Homeless Struggle in Affluent Orange County

SANTA ANA, Calif. (CN) — Lack of affordable housing and harassment from authorities in Orange County have forced hundreds of homeless people in Santa Ana to the riverbed.

Hundreds who live beneath streets and highways at the river bed struggle to get by without restrooms and access to clean water. The hoped they could avoid law enforcement, which has enforced ordinances preventing them from sleeping, sitting and resting, according to an ACLU report, “Nowhere to Live.”

At a public meeting of the Orange County Board of Supervisors this week several homelessness advocates pointed to ongoing challenges facing the riverbed dwellers.

More than one member of the public praised the five-member governing board at its Tuesday morning meeting for fixing a broken water fountain so that people have access to drinking water. But she said there is more work to be done.

“One of the biggest problems facing them right now is access to bathrooms,” the woman said during public comment at the board hearing room at Civic Center Plaza. “It’s one of the biggest complaints from the apartment complex nearby as well. To make things safer and more sanitary for all residents in the area we need access to portable restrooms in the riverbed.”

Fourth District Supervisor Shawn Nelson said at the end of the meeting that immediate action is needed for homeless people in Orange County. He called for funding to provide temporary housing that could include tents and other amenities at county-owned lots.

“We’re never going to make progress until we can at least figure out how to answer the question [of how] we [can] have a bed for everyone that wants it,” Nelson said, according to Voice of OC. “We have to at least be there for them, and then we’ll start working backwards with why people don’t want the services, if they don’t.”

Two lawsuits filed this year highlighted the challenges facing Orange County’s homeless as they try to get by without resources most people take for granted.

The ACLU filed a civil rights lawsuit in January, highlighting the plight of those living in an encampment on the riverbed after the OC Department of Public Works erected 6-foot high fencing for a construction project the group said was penning them in.

A second lawsuit filed the same month challenged Orange County law enforcement’s practice of seizing and destroying belongings and said the county was using the construction project to force people away from the riverbed.

Orange County installed the fencing for a flood control and security project and used the area to stockpile large rocks and sand. County spokeswoman Carrie Braun said the idea that the project was conceived to displace people living there was not correct.

“The project is a maintenance and security project that public works is required to do for the maintenance and security of the flood control channel to ensure that when we do have rainstorms, like what we have been seeing over the last few months, that the water does not go out into the neighborhood,” Braun said in a telephone interview. “So the area that they utilized for that project is an area that has been utilized for stockpiling materials in the past. And it’s really important to flood control for the entire county.”

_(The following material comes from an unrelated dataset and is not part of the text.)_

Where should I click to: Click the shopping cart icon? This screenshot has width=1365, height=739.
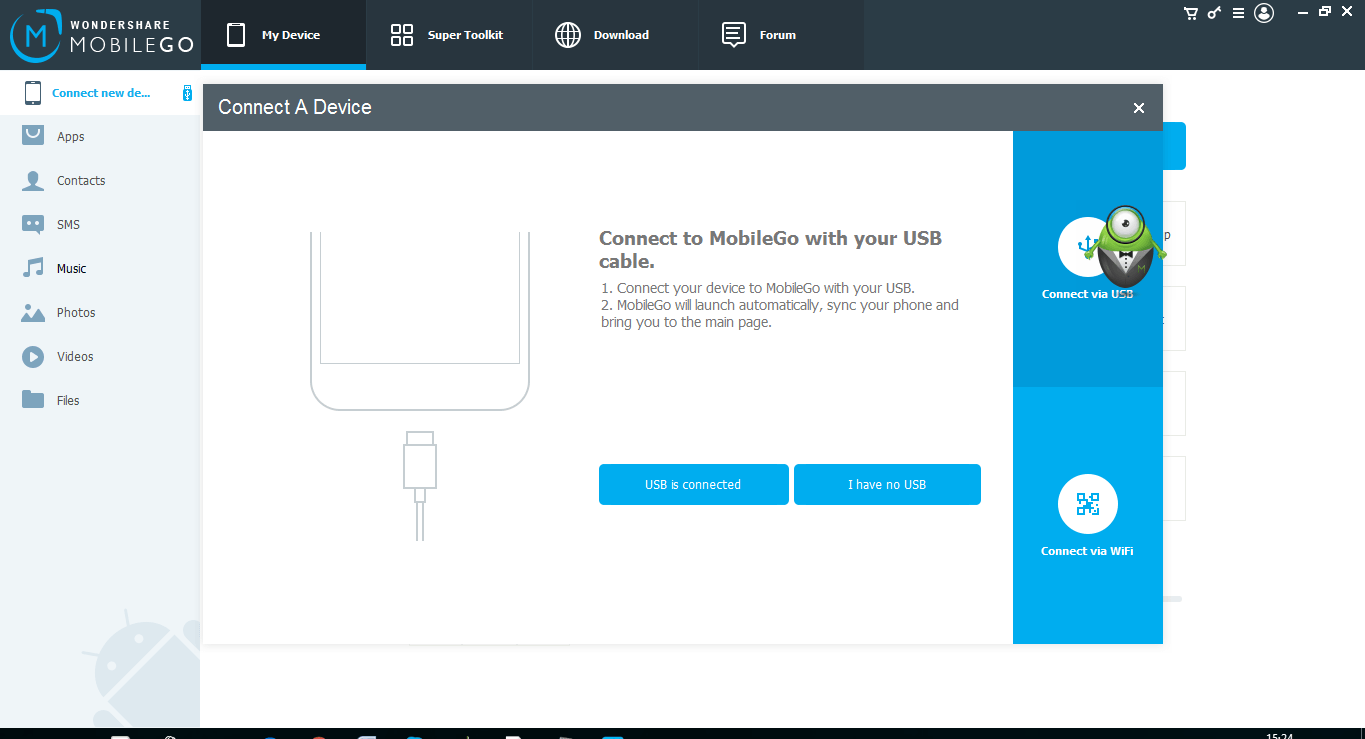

The ACLU of Southern California settled the case later in February after the county agreed to provide transportation to and from a storage facility so people could pick up their belongings at a Lake Forest maintenance yard 20 miles away from the encampment.

In the second lawsuit, filed by Tammy Schuler and other homeless people, U.S. District Judge David Carter granted a temporary restraining order to provide additional protections for people’s belongings. It requires county officials to give them 24 hours notice before they remove property and to make sure that essential belongings, including tents, sleeping bags, identification and medication, are stored within a 15-minute walk from the place officers take them.

Until late 2016, Schuler said in the lawsuit, 500 people were living in the city’s Civic Center when the city began installing fences in public places. Police officers said they would be left alone if they moved to the riverbed, Schuler said.

Braun conceded that city and county ordinances had contributed to the rise of the homeless population on the riverbed, but added that the riverbed is not a safe place to live. She said the county is working to solve homelessness with several proposals, including affordable and permanent housing.

She said that in 2016 the county opened an emergency shelter with 400 beds at the Santa Ana Civic Center and would soon open another shelter in Anaheim with an additional 100 beds.

“The county is doing quite a bit and doing our best to move the needle in the areas that we can control, and we’re hoping to continue to partner with the cities and the faith-based groups and the nonprofits to really provide all the resources that we can,” Braun said.

ACLU SoCal called the settlement a welcome development but said it did nothing to tackle the larger problem of homelessness in the county.

“The OC is one of the most affluent counties in the nation, but has yet to adequately fund its Ten-Year Plan to End Homelessness that it passed back in 2010 and provide permanent supportive housing for its most vulnerable residents,” ACLU SoCal said in a statement.